Exercise requirements: What is printed must match, line for line, the records from their first line through the line containing "You are a computer-use", with pictures left out.

Supplied data:
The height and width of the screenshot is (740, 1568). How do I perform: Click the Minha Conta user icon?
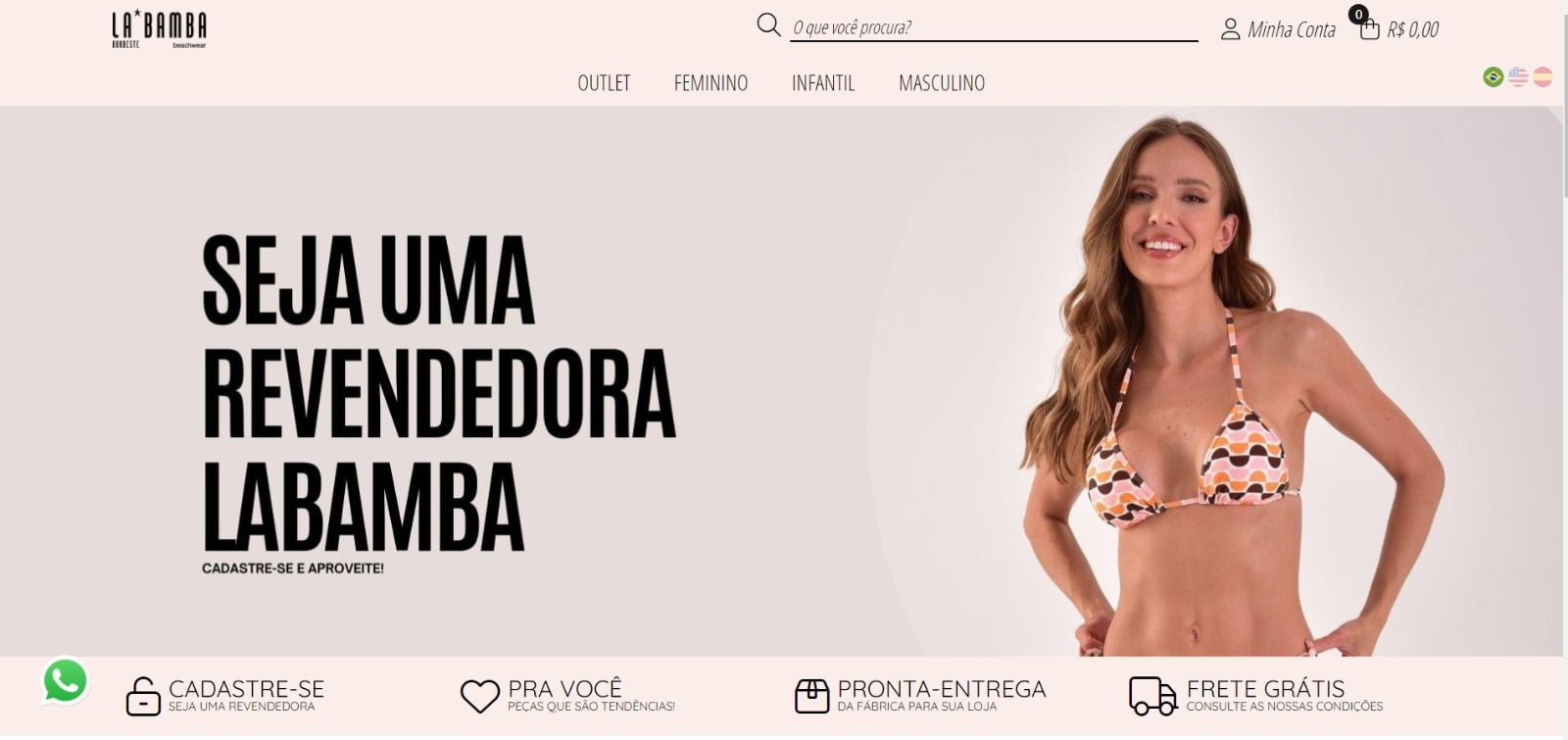(x=1230, y=29)
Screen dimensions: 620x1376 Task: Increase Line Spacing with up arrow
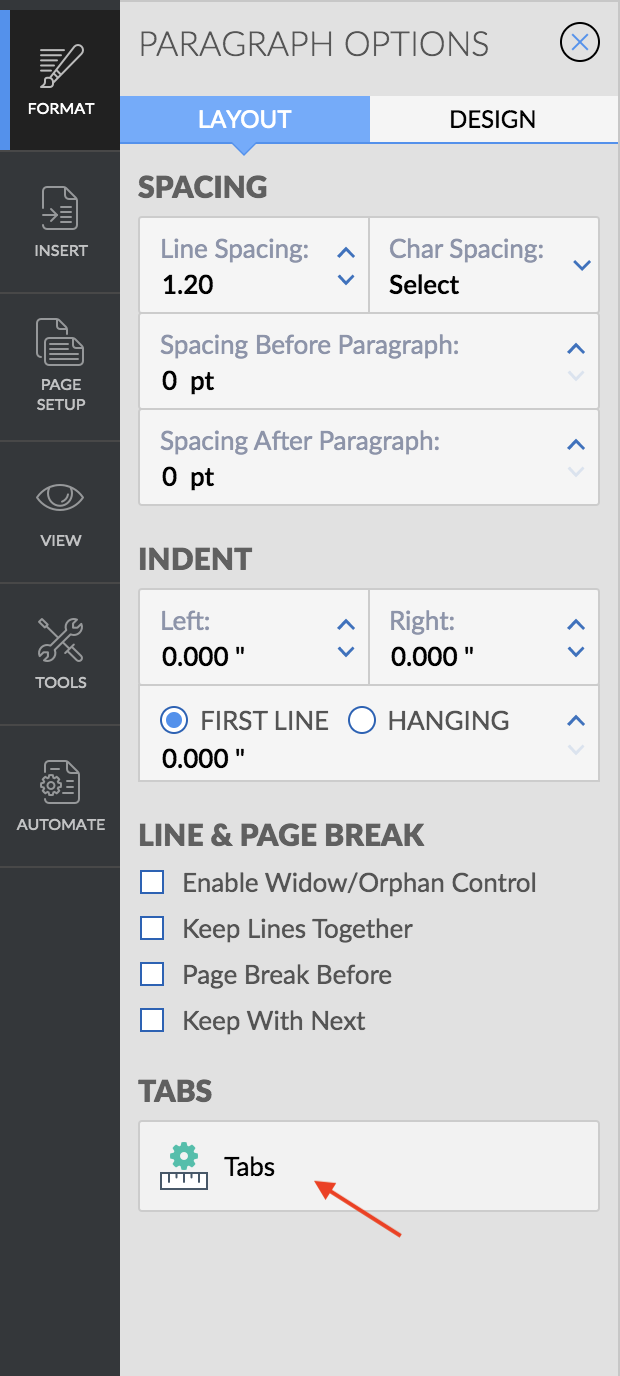(346, 253)
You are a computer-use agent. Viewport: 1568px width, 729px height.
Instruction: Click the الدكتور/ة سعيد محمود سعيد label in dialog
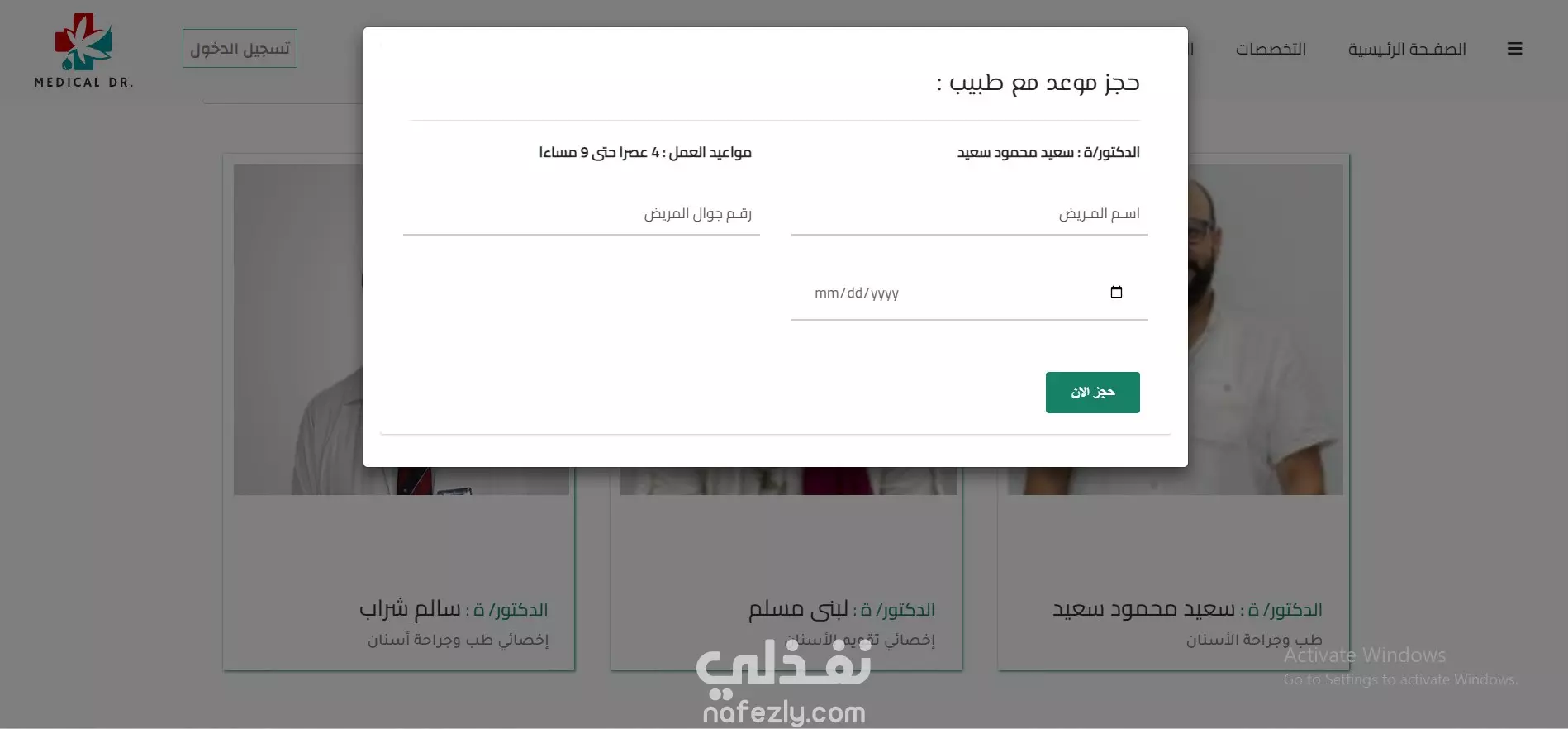pyautogui.click(x=1048, y=153)
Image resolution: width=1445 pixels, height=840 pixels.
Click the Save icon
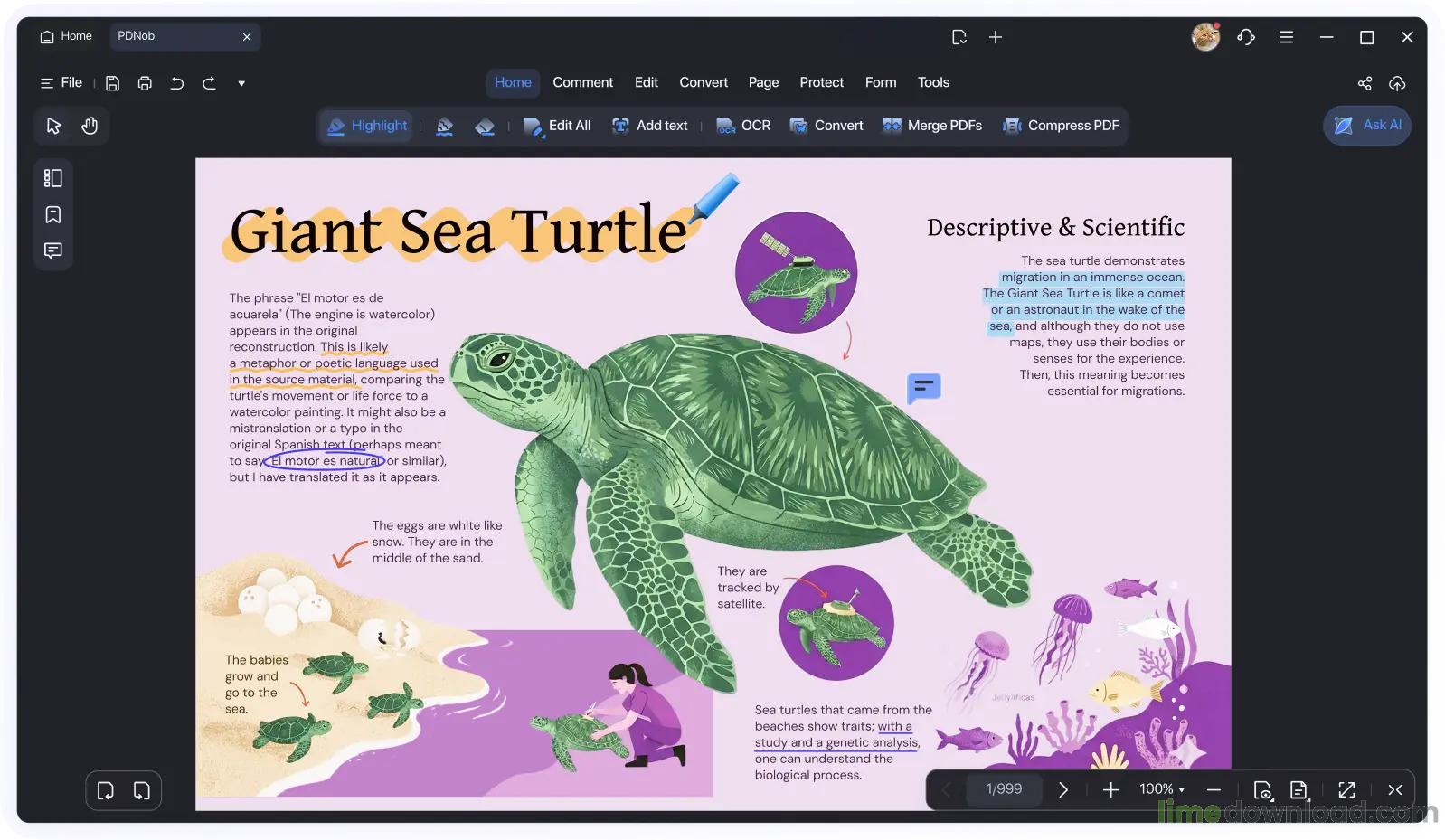[112, 83]
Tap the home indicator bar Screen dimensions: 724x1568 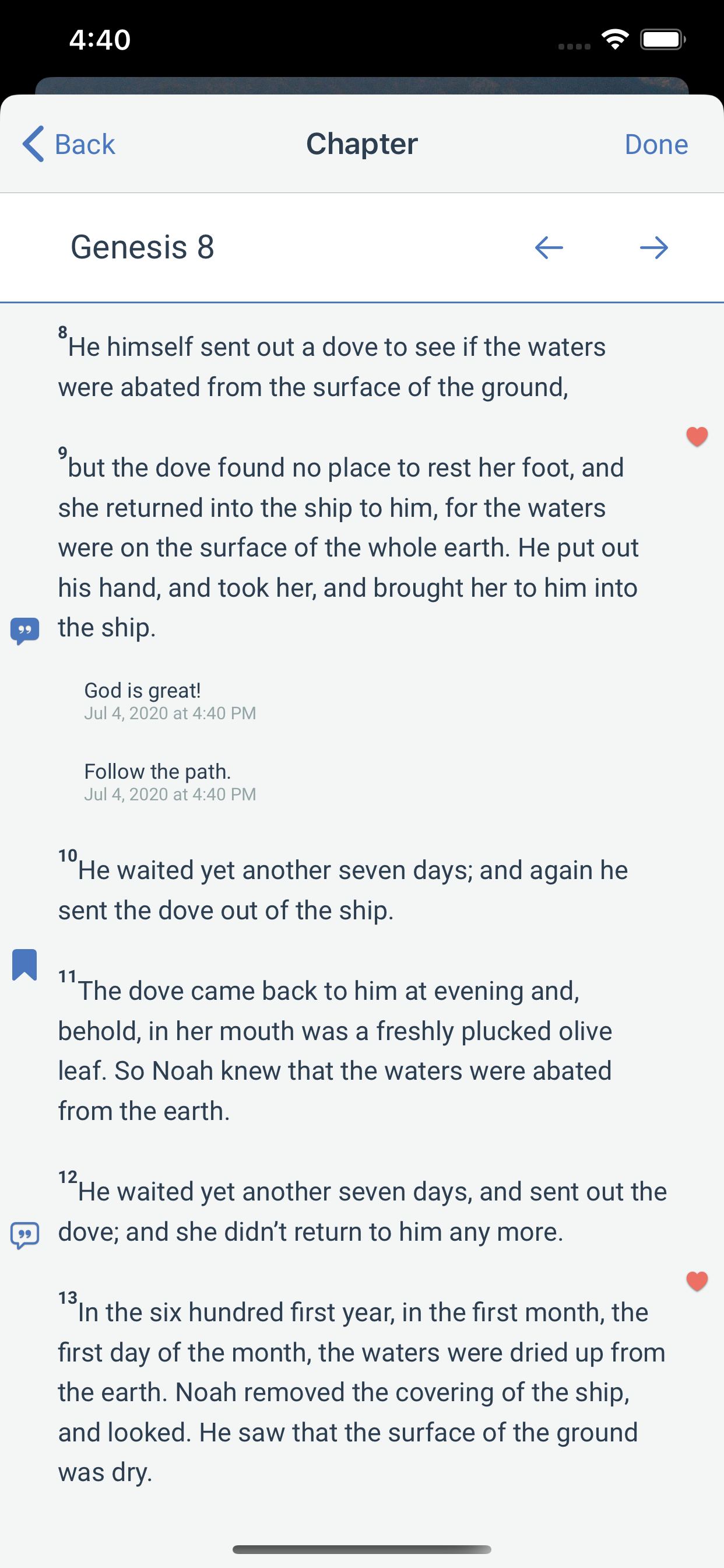coord(362,1549)
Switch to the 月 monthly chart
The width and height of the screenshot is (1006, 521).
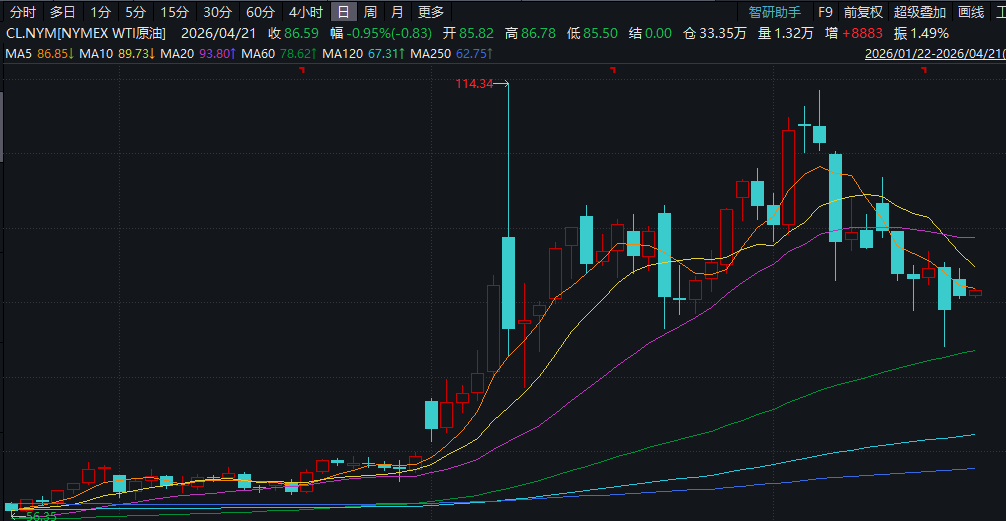click(x=397, y=12)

Reply:
The height and width of the screenshot is (740, 1568). How do I perform: Click the Minha Conta user icon?
(x=1230, y=29)
Screen dimensions: 620x1376 Task: Increase Line Spacing with up arrow
(346, 253)
You are a computer-use agent. Viewport: 1568px width, 729px height.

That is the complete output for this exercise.